--- ENTRIES PROVIDED ---
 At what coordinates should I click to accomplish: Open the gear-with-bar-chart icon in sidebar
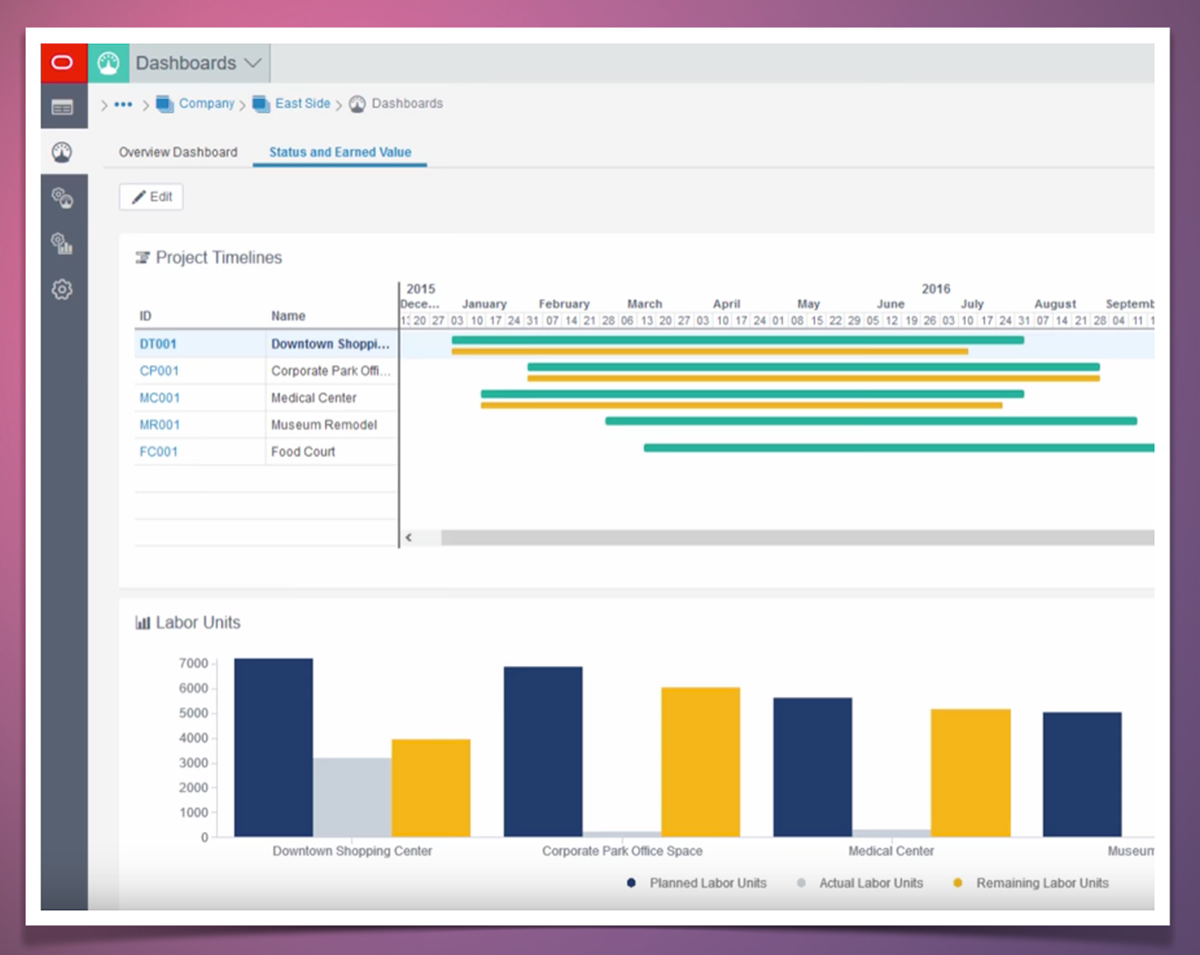63,243
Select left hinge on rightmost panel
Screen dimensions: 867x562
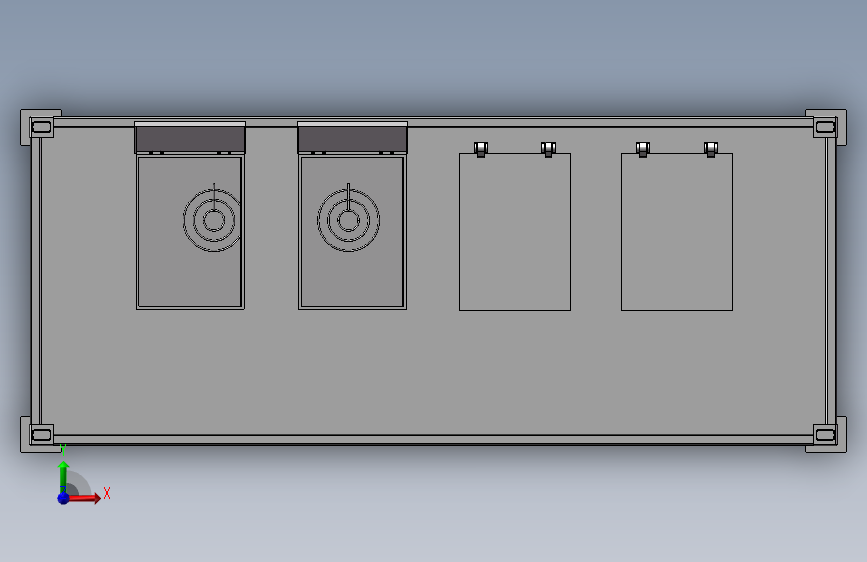643,149
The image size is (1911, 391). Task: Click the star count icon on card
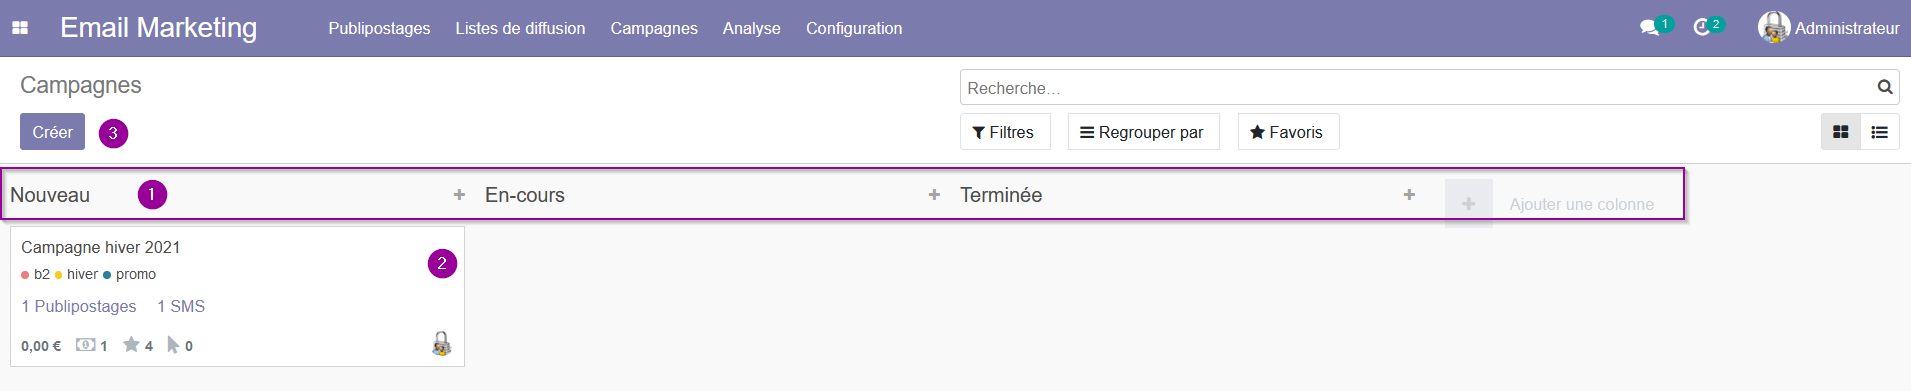131,345
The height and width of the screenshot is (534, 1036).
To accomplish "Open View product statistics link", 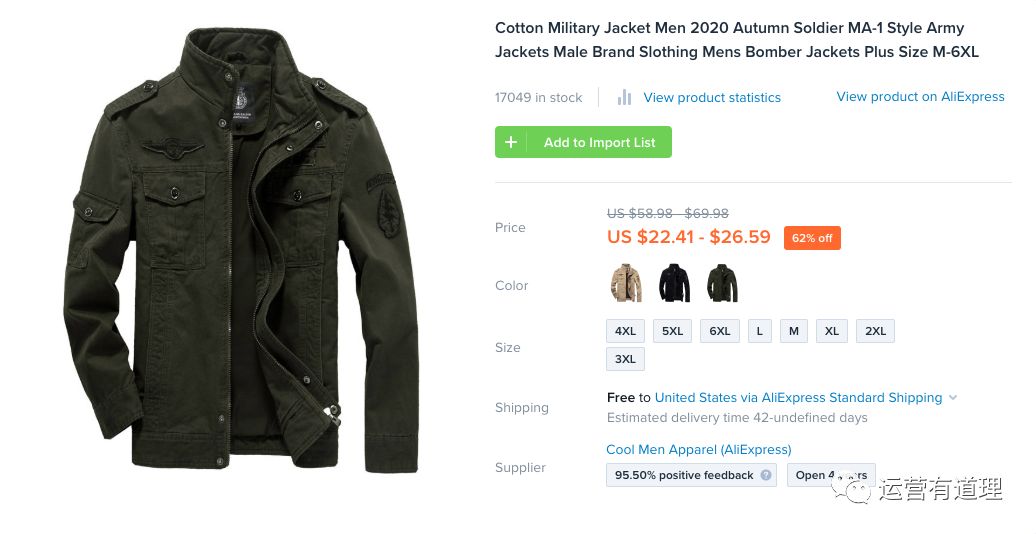I will tap(712, 98).
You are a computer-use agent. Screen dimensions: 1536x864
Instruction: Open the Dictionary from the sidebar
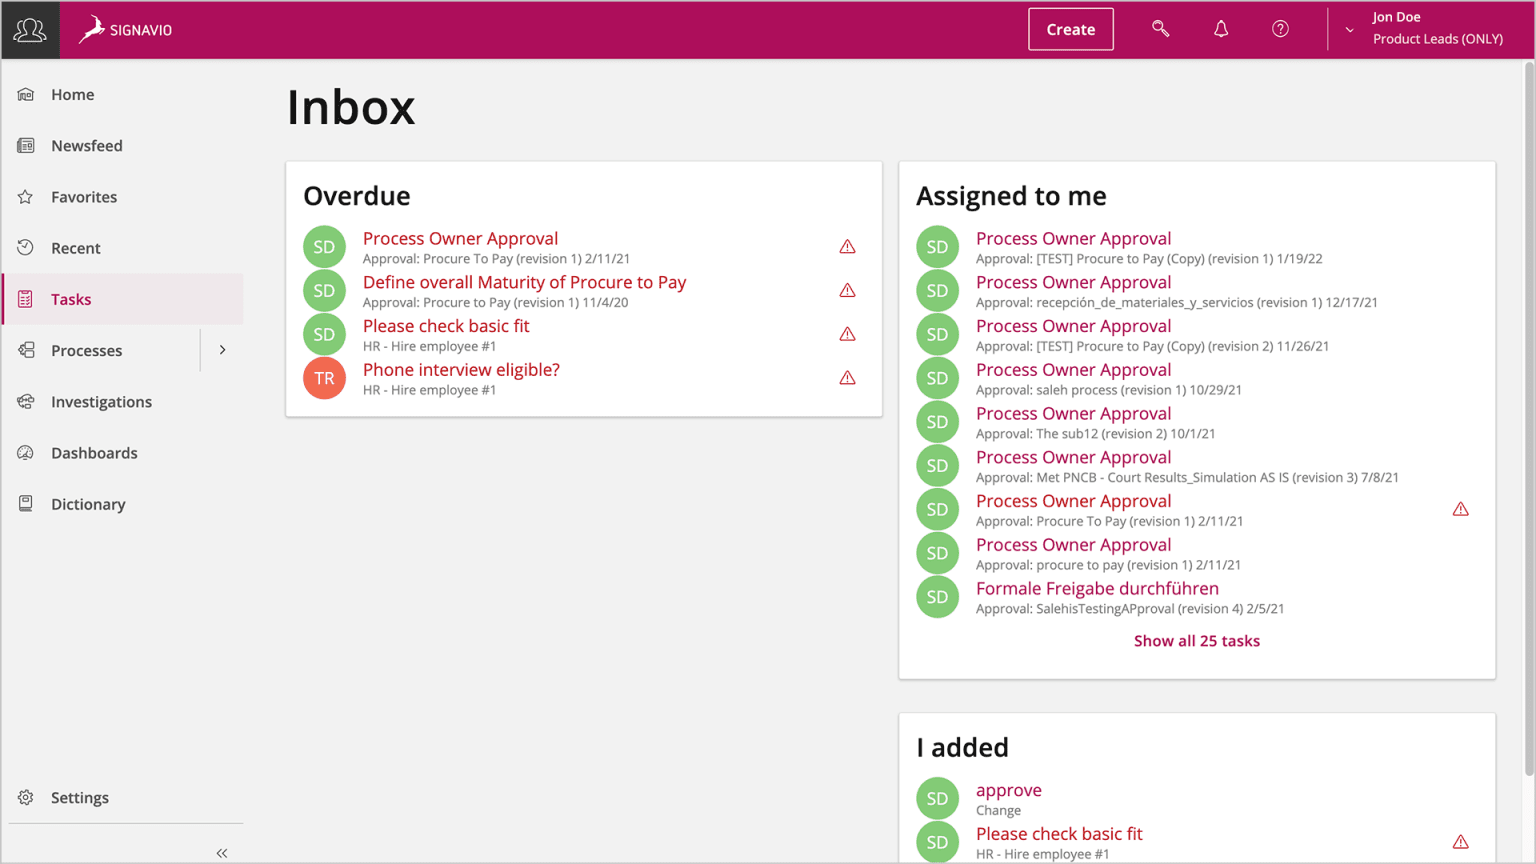coord(89,503)
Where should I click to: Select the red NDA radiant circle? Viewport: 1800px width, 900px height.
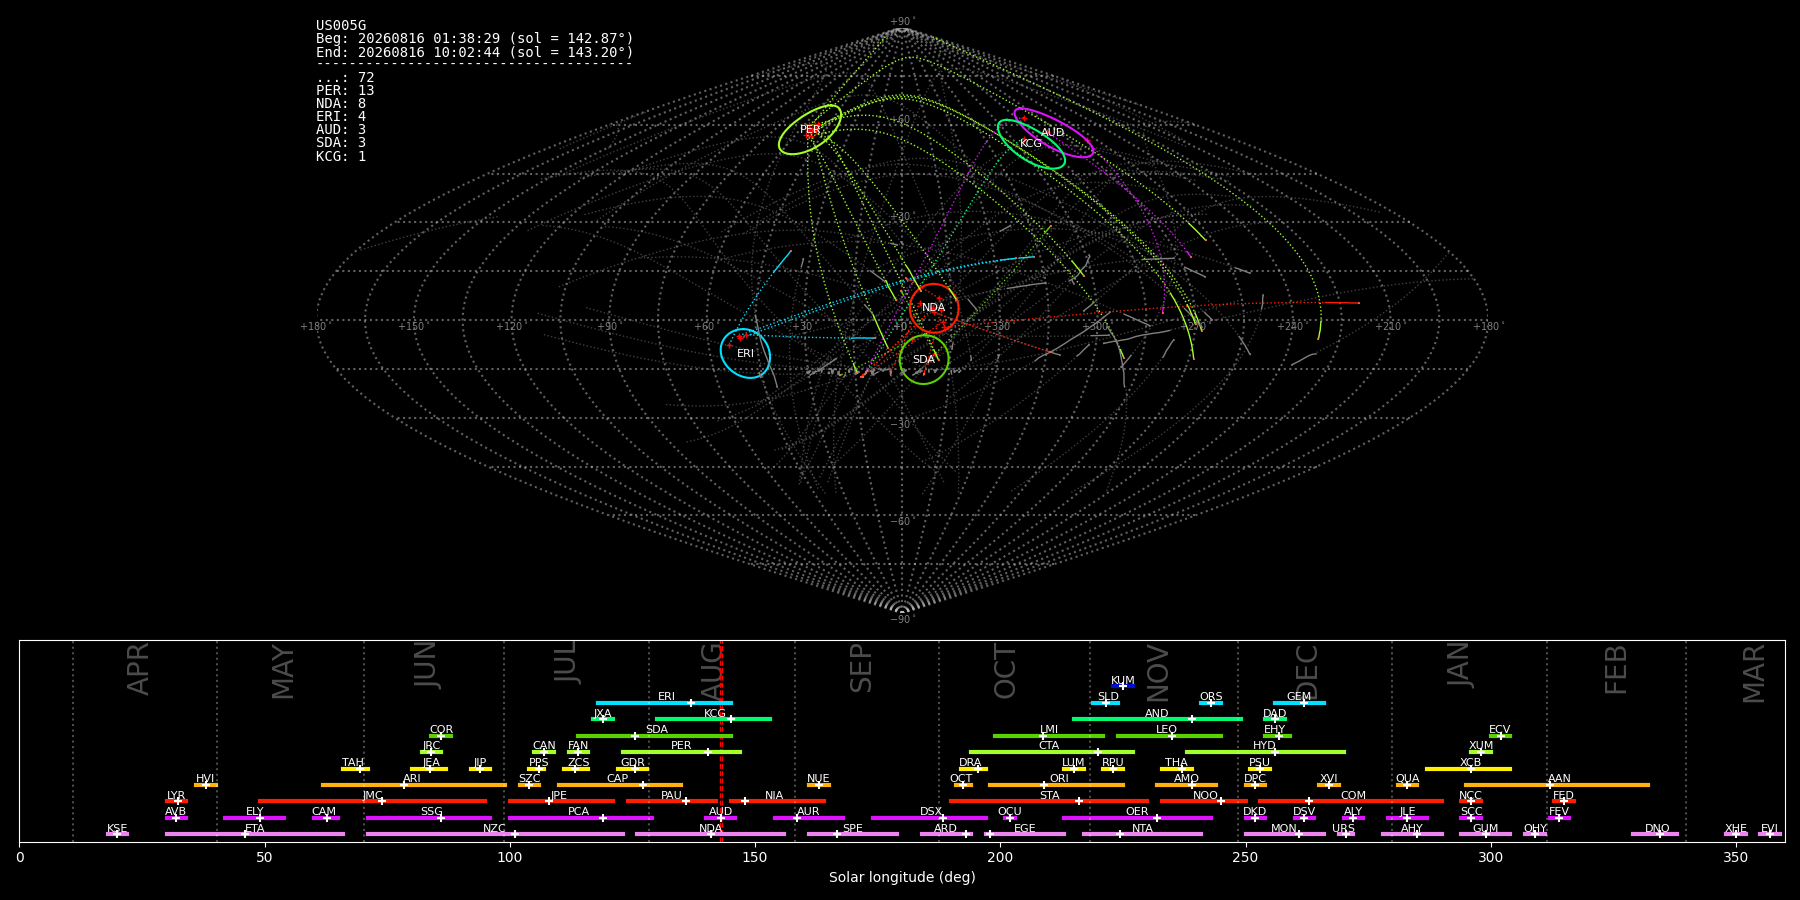(934, 308)
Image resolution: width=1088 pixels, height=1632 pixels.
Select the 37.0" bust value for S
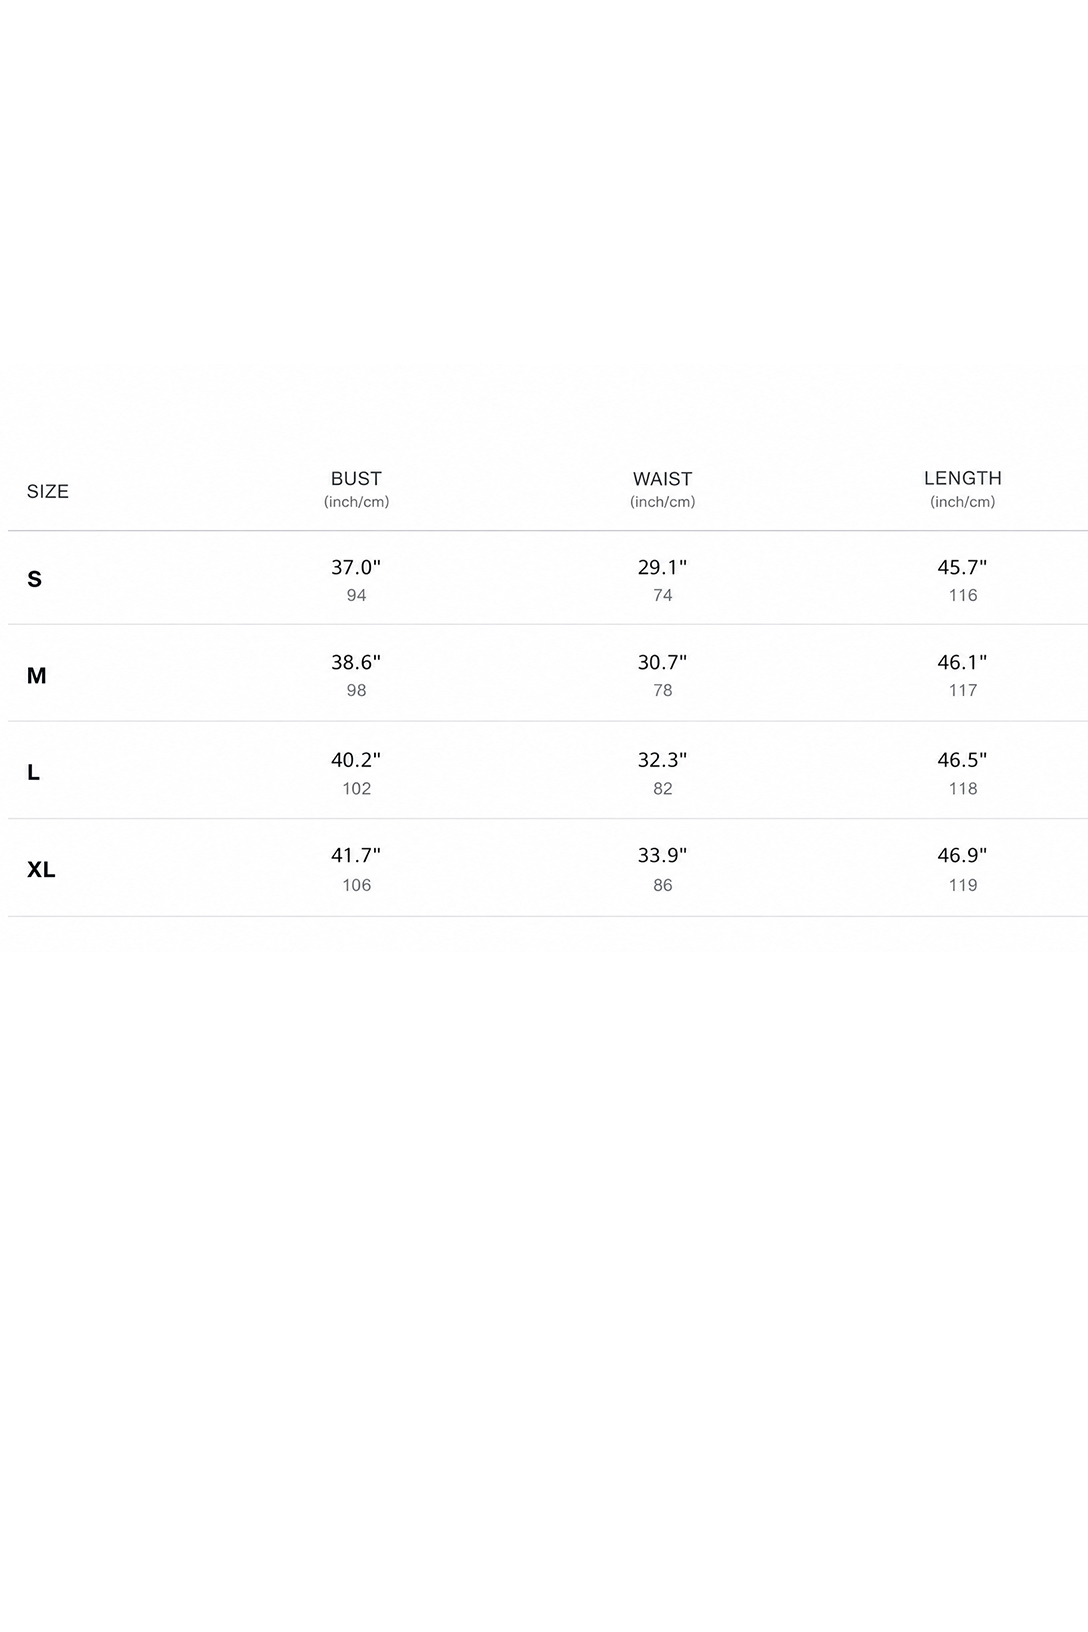tap(356, 567)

--- WHAT IS NEEDED ---
Produce an exact copy of the lines from the line with "Image resolution: width=1088" through the last line of the data above, both ends included. No pictures belong in it.

--- YOUR SOLUTION ---
Image resolution: width=1088 pixels, height=1632 pixels.
Select the 37.0" bust value for S
tap(356, 567)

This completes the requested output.